Not “technically” a farmer’s market, Lucy’s Produce Market is a reclaimed gas station on Roswell Road that serves as an outlet for fresh local produce, jams, pickles, fire wood, plants, fruit trees, breads and nuts. The owner, Kim, named the location after her daughter and has been selling to the public for about a year and a half. We were out for lunch and passed by and decided to stop in for a look.

The first thing you come across is a large herb bed Kim planted in the spring. It is where all the fresh herbs come from. You tell her how much you want and she goes out and snips it for you. Even in this past grueling summer she kept a beautiful bed of basil, growing under what was once the awning of gas pumps long ago removed. The cracked concrete driveway is lined with tables heaped with tomatoes, peaches, beans, okra, and squashes. The three bay garage houses bags of organic mulch and potting soil, selections of potted fruit trees and herbs, and other supplies, and a big kettle filled with a bubbling brew of boiled peanuts. In what was once the glass encased office they have converted the beer and soda coolers to hold bags of shelled cowpeas, beans, fresh greens, lettuces, soups that are made and delivered daily, hummus, berries, yogurts and lots of other items provided by local vendors. Rustic wooden shelves display jams, potted succulents and house plants, bags of deep-fried peanuts, olive oil, vinegars, breads from a local bakery, and hand-made dish towels from Provence.

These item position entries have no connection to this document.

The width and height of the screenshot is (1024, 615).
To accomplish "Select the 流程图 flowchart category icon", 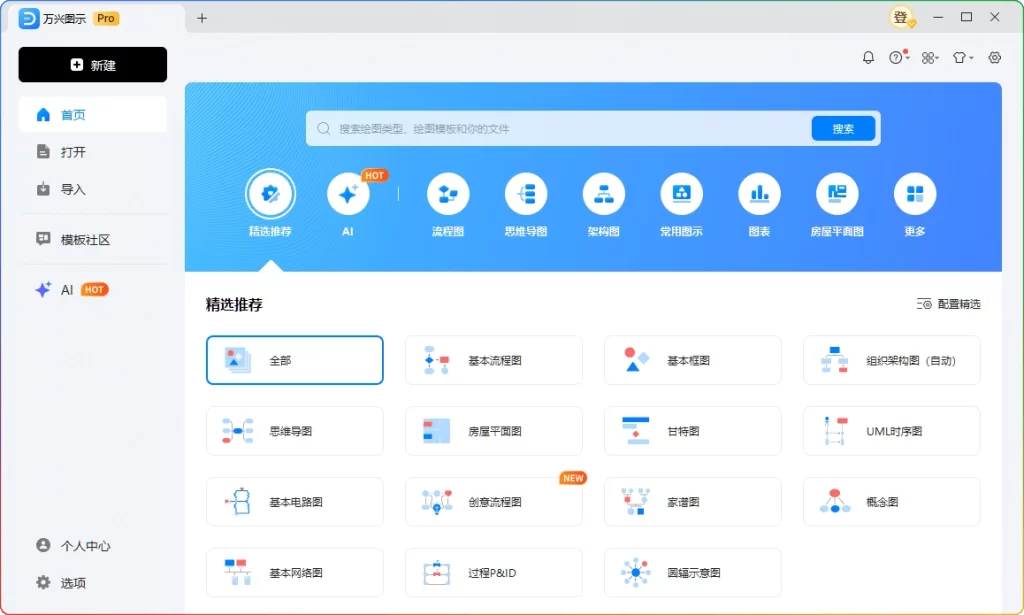I will (x=447, y=194).
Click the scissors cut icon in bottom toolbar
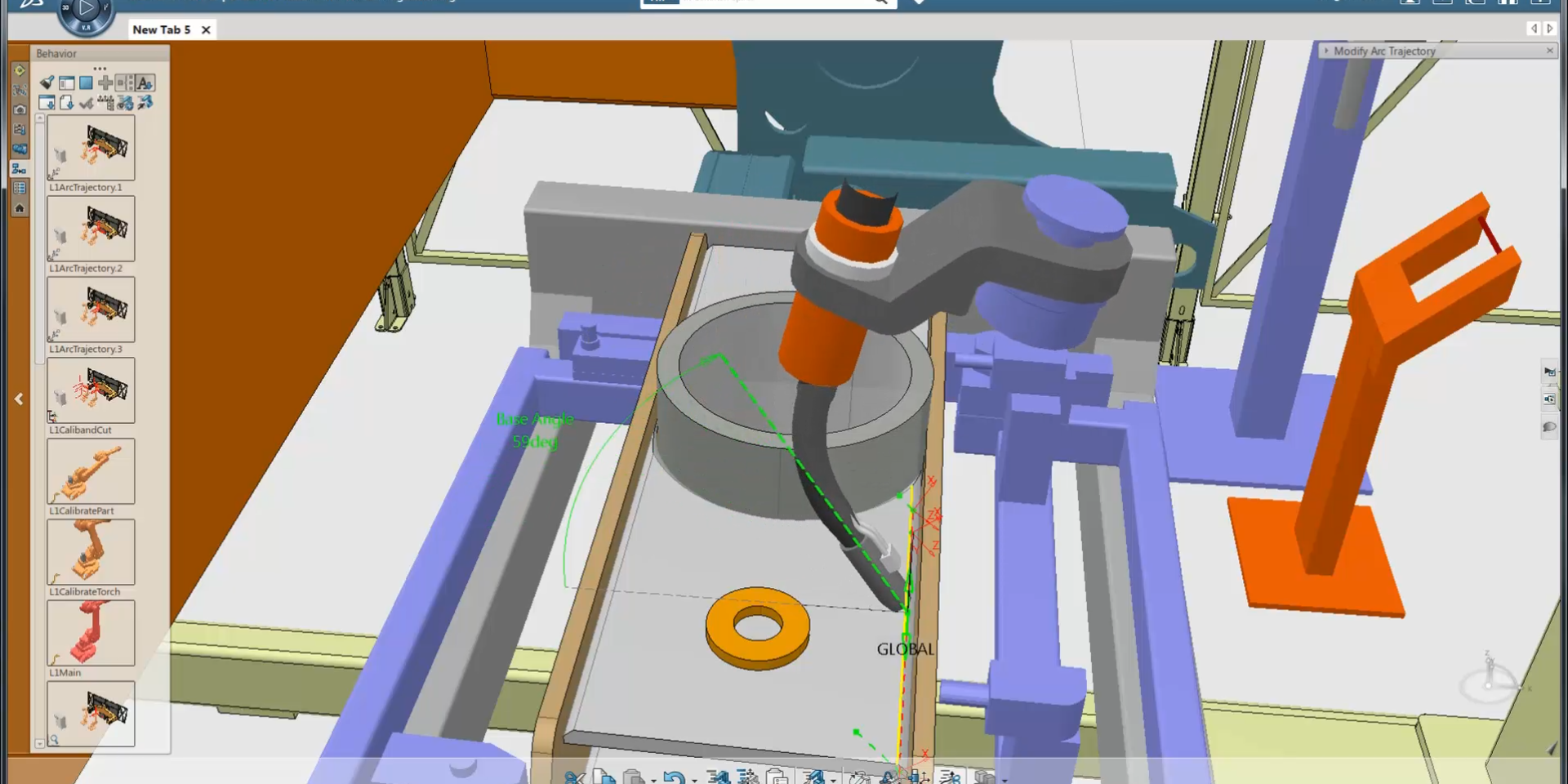The height and width of the screenshot is (784, 1568). [574, 777]
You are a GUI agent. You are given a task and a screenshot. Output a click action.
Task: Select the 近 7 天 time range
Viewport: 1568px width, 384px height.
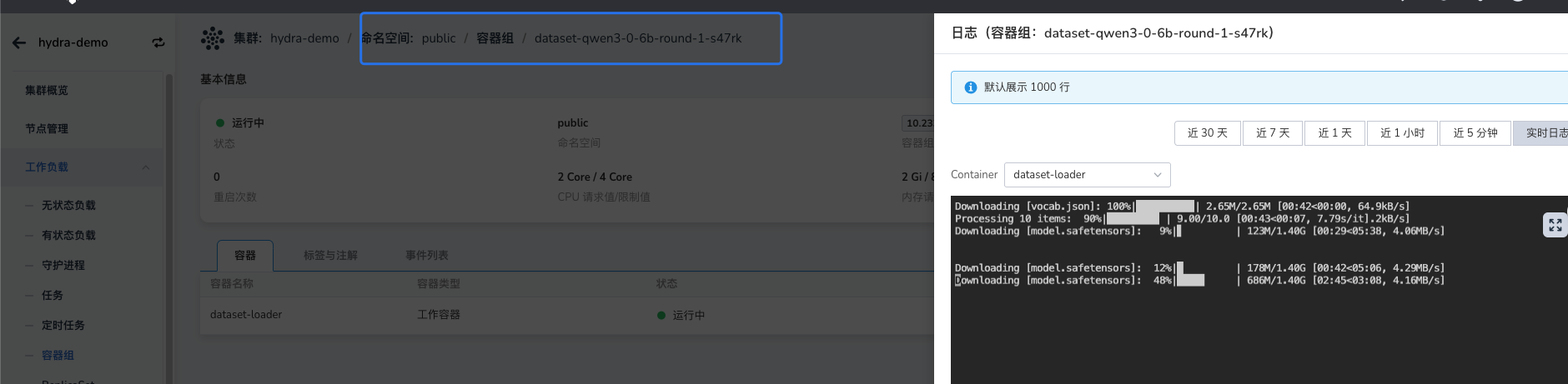pyautogui.click(x=1272, y=133)
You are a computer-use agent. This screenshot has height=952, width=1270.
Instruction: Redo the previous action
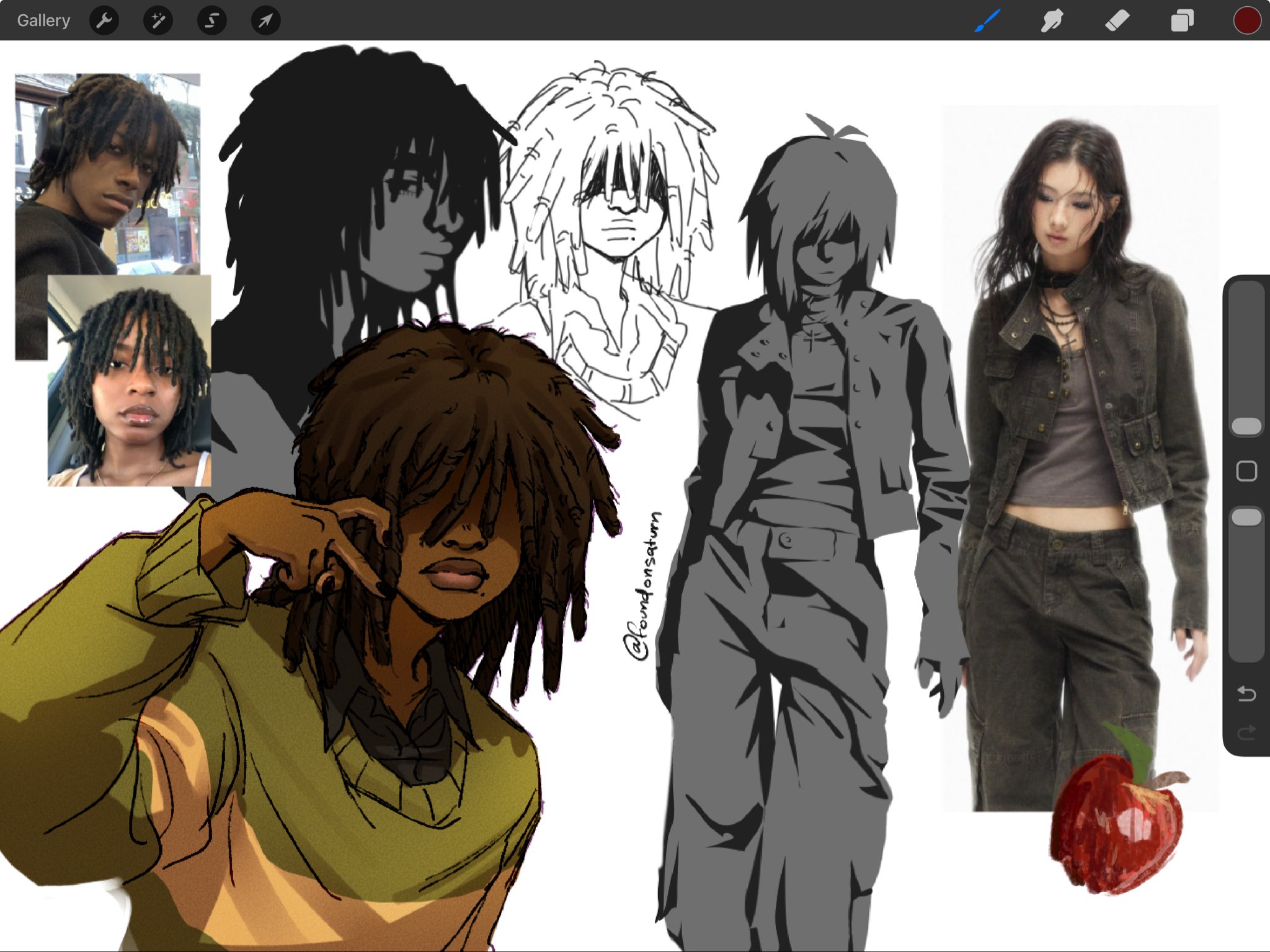pyautogui.click(x=1246, y=733)
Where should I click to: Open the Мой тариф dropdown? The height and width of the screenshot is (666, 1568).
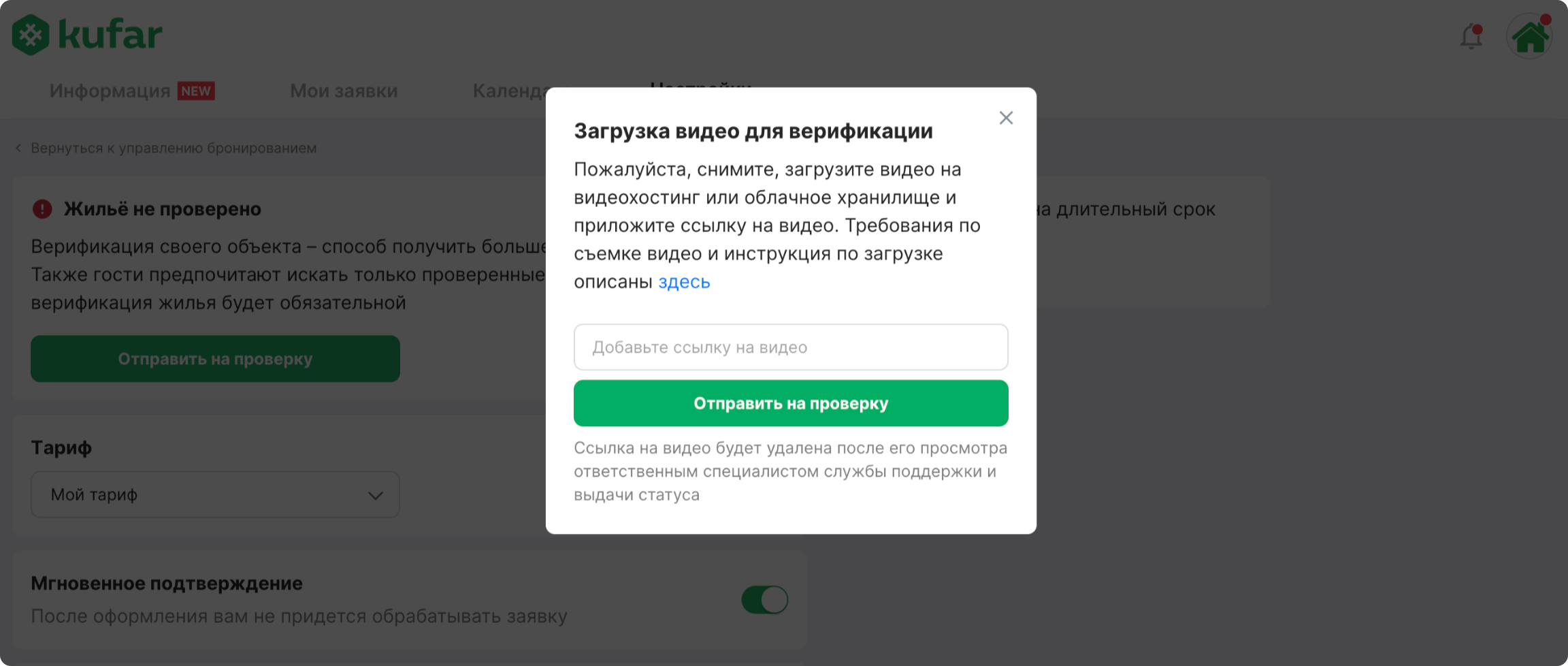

I got some garden-fresh basil, a basket of huge Florida tomatoes, and some South Carolina peaches the size of baseballs that were sweet and juicy. On a Friday afternoon the place was quite busy and we had little time to talk to the owners, except to say what a great selection they had, and what a nice place Lucy’s was. Being open six days a week from 9-5 makes them more “middle merchants” than “farm-to-table” vendors, but Kim and her husband, Richard, and the other woman working there could tell us the source of every item we asked about, if it was organic, how the season for some products was going, and tons of other friendly information I doubt I could have wrung out of a Kroger/Publix employee. And they are a great inner-perimeter outlet for local food artisans to establish a presence.

A little research helped me uncover their website, which looks like it is in mid-growth and doesn’t convey the homey, street-corner vendor atmosphere you find at Lucy’s. This blog from when they first opened is a better representation, but believe me, they have grown from those humble beginnings, but kept all their rustic charm.